-------- TEXT SHOWN
“What I Wish Someone Told Me at the Beginning of My Career”

When I began my administrative career 20 years ago, I had no idea where it would take me. Starting out as a receptionist for a small family owned company, straight out of high school, I didn’t have a clue what I was doing. I wish I’d had someone to tell me these three things when I started:

  1. Customer Service, Customer Service, Customer Service – no matter your administrative role or who your customers are, learn their needs and make sure you’re meeting them!
  2. Forming a partnership with your boss is KEY!
  3. Training – it’s available everywhere, but you need to be your own cheerleader and motivation!

Customer Service: Since my time as a receptionist, I’ve held many different positions in the administrative capacity and I’ve learned over the years just how challenging and different each of those roles was. Each role was unique, in its own right, but also very similar.

An administrative role can be defined in so many different ways; but every role is a customer service role. As a receptionist, your main focus may be assisting those external customers on the phone and greeting them in person. You may be the face of the company in most cases and the role is extremely important. As an administrative assistant, your focus may be the internal customers, such as colleagues, managers, directors and so forth. In my experience, these two roles were mostly task-oriented. Someone gives you something to do and you follow a procedure or policy to get it done; however, tasks would usually come with some training in order to learn what to do.

Forming a Partnership: In my first role as an executive assistant 11 years ago, I was shocked when I realized what I’d gotten myself into. I had no idea what an EA did, but it was clear that it wasn’t the same from old to new and I didn’t have any resource to help or teach me what to do.  

I’d never managed a calendar, booked travel for anyone (other than myself), or even prepared meeting minutes. In my new role, my executive was expecting that I knew how to do all of these things and more, even though he knew I’d never been an EA. While all of those tasks would be learned over time, the one really important skill I needed was unknown to me – Forming a true partnership.

Forming a partnership with my executive was something I’d never heard of. I knew I would need to have a connection with my executive and he and I would need to be in sync with one another, but I had no idea what being his partner meant. I wish someone was there to give me these fundamental tips:

  1. It’s about what he/she wants – not what you want. You may have a certain way you like to do things, but you are there to assist them in their success. Knowing what your executive wants and how they want it, is key. Don’t demand they conform to your strategy – it won’t work. Present ideas for managing their world, but keep their preferences in mind.
----------------
-------- DATASET EXCERPTS
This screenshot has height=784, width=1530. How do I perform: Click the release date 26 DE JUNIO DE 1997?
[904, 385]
----------------
-------- DATASET EXCERPTS
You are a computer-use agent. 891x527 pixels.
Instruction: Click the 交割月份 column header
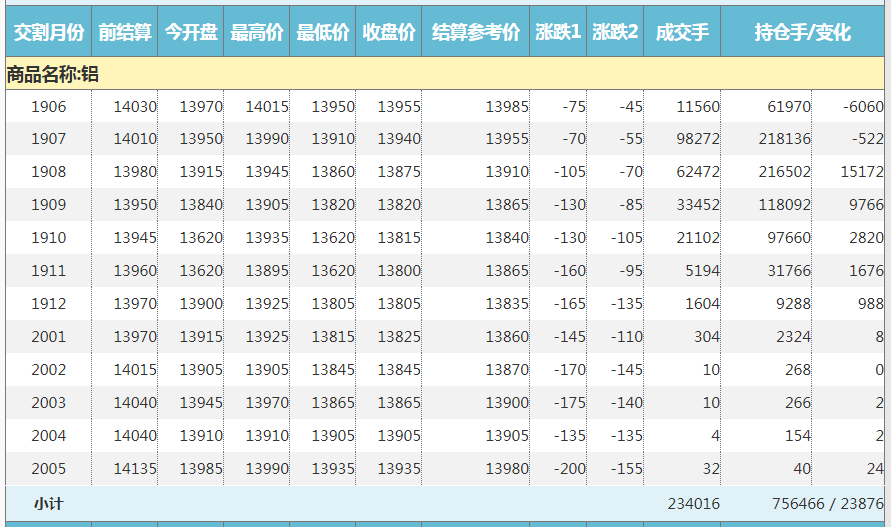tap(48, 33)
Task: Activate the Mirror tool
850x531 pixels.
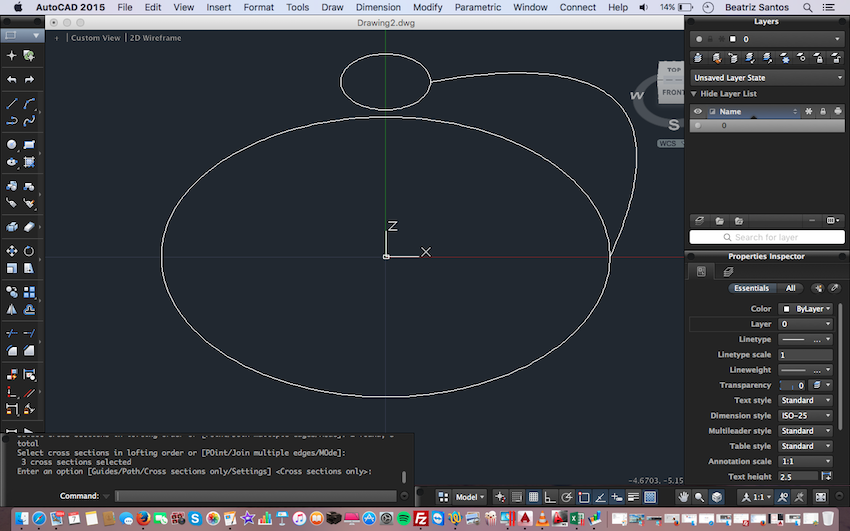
----------------
-------- DATASET EXCERPTS
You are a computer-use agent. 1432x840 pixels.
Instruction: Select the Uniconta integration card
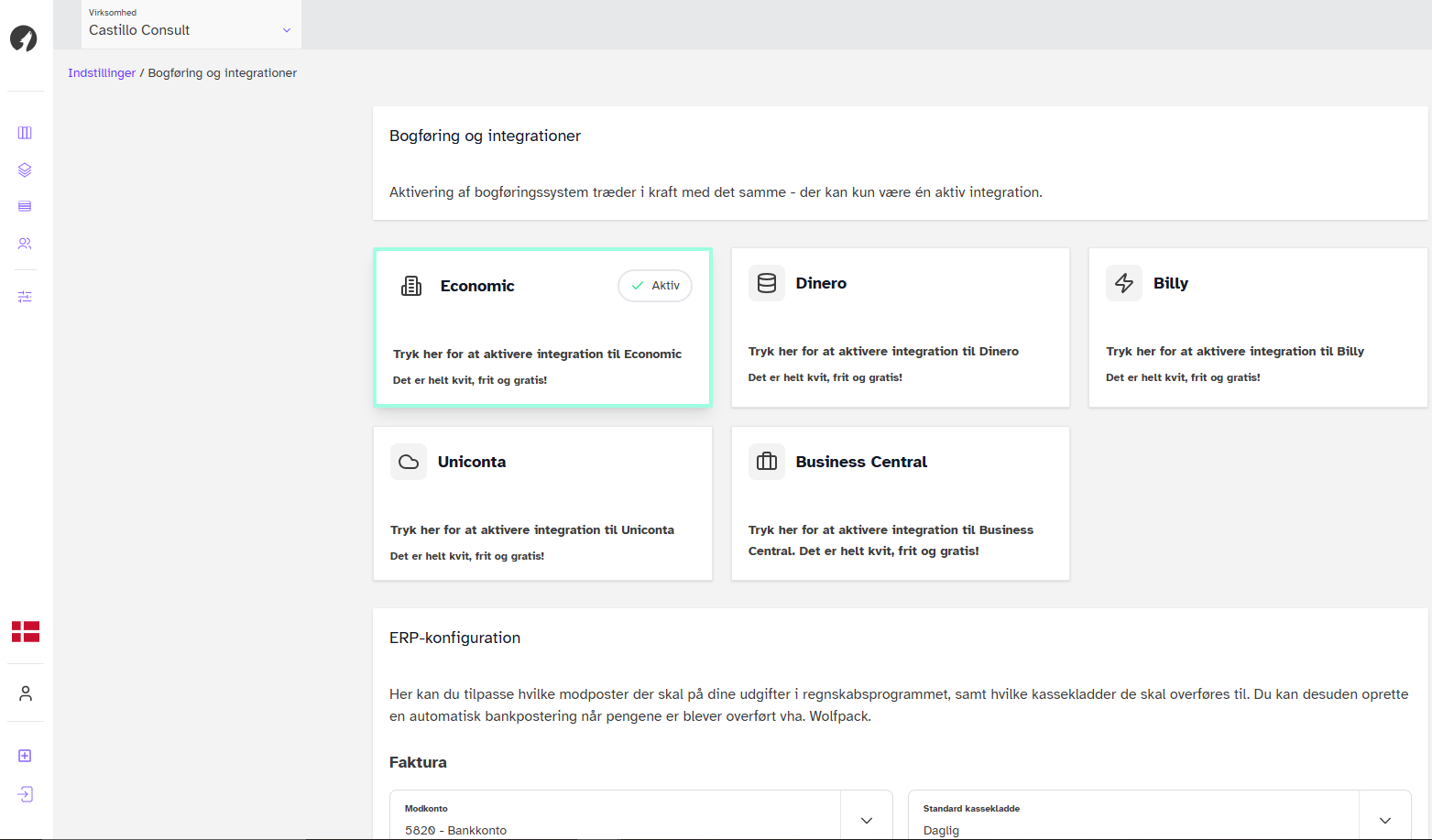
----------------
§ **TASKS AND EXERCISES**:
1. Locate each line in the entries that contains the string "Instruction" and copy those lines.
2. Pick up the career advice piece after its last sentence and keep writing.
These entries are unrelated to the career advice piece.

§ **ANSWERS TO THE EXERCISE**:
1.
Instruction: Click the 交割月份 column header
Instruction: Select the Uniconta integration card

2.
  2. Your integrity is everything in your career! I’ve never betrayed a confidence, but I’ve seen it happen around me. If you betray your executive by sharing confidential information, you may as well change professions.
  3. If you do everything to make your executive’s life easier, the chances are they will reciprocate. Never stop asking for opportunities to grow in your career, whether through professional development and training or through promotional opportunities. If they’re a good person, they will always want to see you succeed as well!

Training: In every role of my career, the organizations I worked for didn’t provide any type of administrative training. No one ever spoke to me about professional development, joining professional organizations such as ASAP or IAAP or attending networking/training events like APC. I never even knew any of these things existed for administrative professionals. I thought the only way to professionally develop was to go back to school. That wasn’t an option for me and I often wondered if I’d ever really be able to grow in my career because of that.

About 5 years ago, during a casual conversation with the new corporate trainer, he asked if I was planning to get any administrative training that year. I said “huh?” with my head tilted to the side like a confused puppy. That was the first time anyone had asked me about administrative training and/or networking. He suggested I attend an administrative conference to determine if it was beneficial for me.

He told me about a conference called APC and advised that I attend. It took two years, with two new executives before I got approval to attend. I went to my first APC in Grapevine, TX and it was amazing!!

Since becoming an EA I’ve learned how to be my executive’s partner and have maintained a high-level of customer service, but the information, networking, and career development opportunities I discovered through organizations like ASAP have been instrumental, and at the 2017 APC, I’ll test for my PACE designation.

I wish I’d discovered these fantastic forums and long ago. They would have been instrumental in my early development as a partner to my executive. However, having now found all of these resources, the information, networking & career development opportunities I have at my fingertips will be instrumental in my continued development.

One day, I hope to be able to share my knowledge of this amazing profession with entry level admins and make a difference in their career. Here’s my ode to beginning that journey!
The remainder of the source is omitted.